Parmi les principaux objectifs prioritaires de l'action extérieure de l'UE, le directeur général a notamment cité: - le respect des droits de l'Homme; - le renforcement du multilatéralisme; - la stabilisation politique et économique des pays des Balkans. La situation dans cette région demeure une "grande préoccupation", notamment en Serbie et Monténégro ainsi qu'au Kosovo, où des séparatistes tentent de mettre en péril le concept d'un Etat unitaire et multiéthnique respectueux des minorités; - l'intensification des relations avec les pays voisins de l'Union élargie (principalement à travers la nouvelle politique européenne de voisinage); - l'approfondissement des relations transatlantiques en dépit des "difficultés objectives" qui existent actuellement entre Bruxelles et Washington, en particulier avec l'administration Bush; - la stabilisation et la démocratisation de la Russie; - l'Asie (notamment Chine, Japon, Inde); - l'Amérique latine.

M.Landaburu a aussi été interrogé par les députés sur une longue liste de questions internationales, notamment: - la situation au Soudan/Darfour. La situation est grave, "et je suis aussi indigné que vous" devant cette catastrophe humanitaire. La Commission européenne fait ce qu'elle peut dans la limite des ses compétences, à savoir d'apporter une aide humanitaire aux victimes. "Nous travaillons jour et nuit" pour réduire au maximum la souffrance de ces gens, mais l'acheminement de l'aide n'est pas toujours facile, a dit M.Landaburu.
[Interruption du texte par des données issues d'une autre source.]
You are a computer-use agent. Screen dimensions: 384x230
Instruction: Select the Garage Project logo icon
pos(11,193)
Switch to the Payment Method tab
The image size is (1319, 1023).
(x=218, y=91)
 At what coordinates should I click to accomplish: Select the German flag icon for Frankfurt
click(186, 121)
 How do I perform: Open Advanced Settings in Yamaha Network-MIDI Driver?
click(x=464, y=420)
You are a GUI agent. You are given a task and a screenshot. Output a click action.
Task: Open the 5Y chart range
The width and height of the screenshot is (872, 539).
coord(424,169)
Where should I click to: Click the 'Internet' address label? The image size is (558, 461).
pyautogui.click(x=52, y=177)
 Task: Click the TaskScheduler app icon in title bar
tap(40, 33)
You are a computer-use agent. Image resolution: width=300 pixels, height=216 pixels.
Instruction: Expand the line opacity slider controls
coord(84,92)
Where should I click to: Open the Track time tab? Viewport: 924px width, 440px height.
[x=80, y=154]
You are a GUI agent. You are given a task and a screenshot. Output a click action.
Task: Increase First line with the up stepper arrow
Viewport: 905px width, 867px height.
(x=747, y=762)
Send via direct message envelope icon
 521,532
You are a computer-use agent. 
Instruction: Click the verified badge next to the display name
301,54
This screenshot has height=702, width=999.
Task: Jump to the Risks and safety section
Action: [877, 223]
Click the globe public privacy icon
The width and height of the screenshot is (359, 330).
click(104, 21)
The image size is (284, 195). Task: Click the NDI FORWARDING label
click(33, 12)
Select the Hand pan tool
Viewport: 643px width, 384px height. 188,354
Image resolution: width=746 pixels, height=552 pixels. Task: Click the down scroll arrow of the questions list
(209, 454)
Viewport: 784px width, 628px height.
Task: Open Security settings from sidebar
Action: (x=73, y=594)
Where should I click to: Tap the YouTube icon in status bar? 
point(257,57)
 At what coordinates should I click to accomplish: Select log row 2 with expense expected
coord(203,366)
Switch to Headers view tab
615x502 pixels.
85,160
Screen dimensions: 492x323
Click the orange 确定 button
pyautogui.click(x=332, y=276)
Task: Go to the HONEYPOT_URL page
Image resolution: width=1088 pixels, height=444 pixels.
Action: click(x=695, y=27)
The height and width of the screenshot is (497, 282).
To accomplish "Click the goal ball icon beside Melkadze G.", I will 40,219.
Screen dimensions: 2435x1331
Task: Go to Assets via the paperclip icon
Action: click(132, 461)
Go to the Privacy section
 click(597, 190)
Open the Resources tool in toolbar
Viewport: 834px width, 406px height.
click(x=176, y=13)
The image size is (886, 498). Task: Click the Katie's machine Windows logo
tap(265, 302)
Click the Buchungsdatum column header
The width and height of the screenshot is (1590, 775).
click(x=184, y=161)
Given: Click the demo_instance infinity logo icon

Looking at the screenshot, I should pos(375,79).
L'UE a mis la pression sur le gouvernement soudanais (voir la déclaration adoptée lundi par le Conseil "Affaires générales" dans EUROPE du 27 juillet, p.4) pour qu'il respecte ses engagements à mettre immédiatement fin aux violations des droits de l'Homme. « Qu'allez vous faire si cet engagement n'est pas respecté? ». « Alors, nous, les gouvernements et l'Union européenne, devrons agir rapidement, sans exclure une intervention militaire. Mais cela n'est pas la compétence de la Commission", a répondu M. Lamdaburu à cette question; - l'Ukraine. Le fait que l'Ukraine ait renoncé à son objectif d'adhérer à l'UE et à l'Otan (voir EUROPE d'hier, p. 6), ne constitue-t-il pas "l'échec de la politique de voisinage de l'UE" à l'égard de ce pays voisin ?, a-t-on demandé à M.Landaburu. Non, l'UE a toujours dit qu'elle voulait une relation de voisinage "forte" avec Kiev, mais elle n'a jamais offert l'adhésion à l'Ukraine. Il appartient à l'Ukraine de définir elle-même ses stratégies en matière de politique étrangère; l'UE n'a rien à lui imposer à cet égard - l'affaire "Yukos" en Russie. Il s'agit sans doute d'un "règlement de compte" personnel qui ne doit pas être considéré comme une preuve que le Président Poutine a l'intention de contrôler l'économie privée en Russie. Il n'en demeure pas moins que les investisseurs sont "inquiets". La Commission a d'ailleurs envoyé une note au Premier ministre Fradkov exprimant l'espoir que cette affaire ne mette pas en cause le processus de réforme et la stabilité en Russie, a dit M.Landaburu.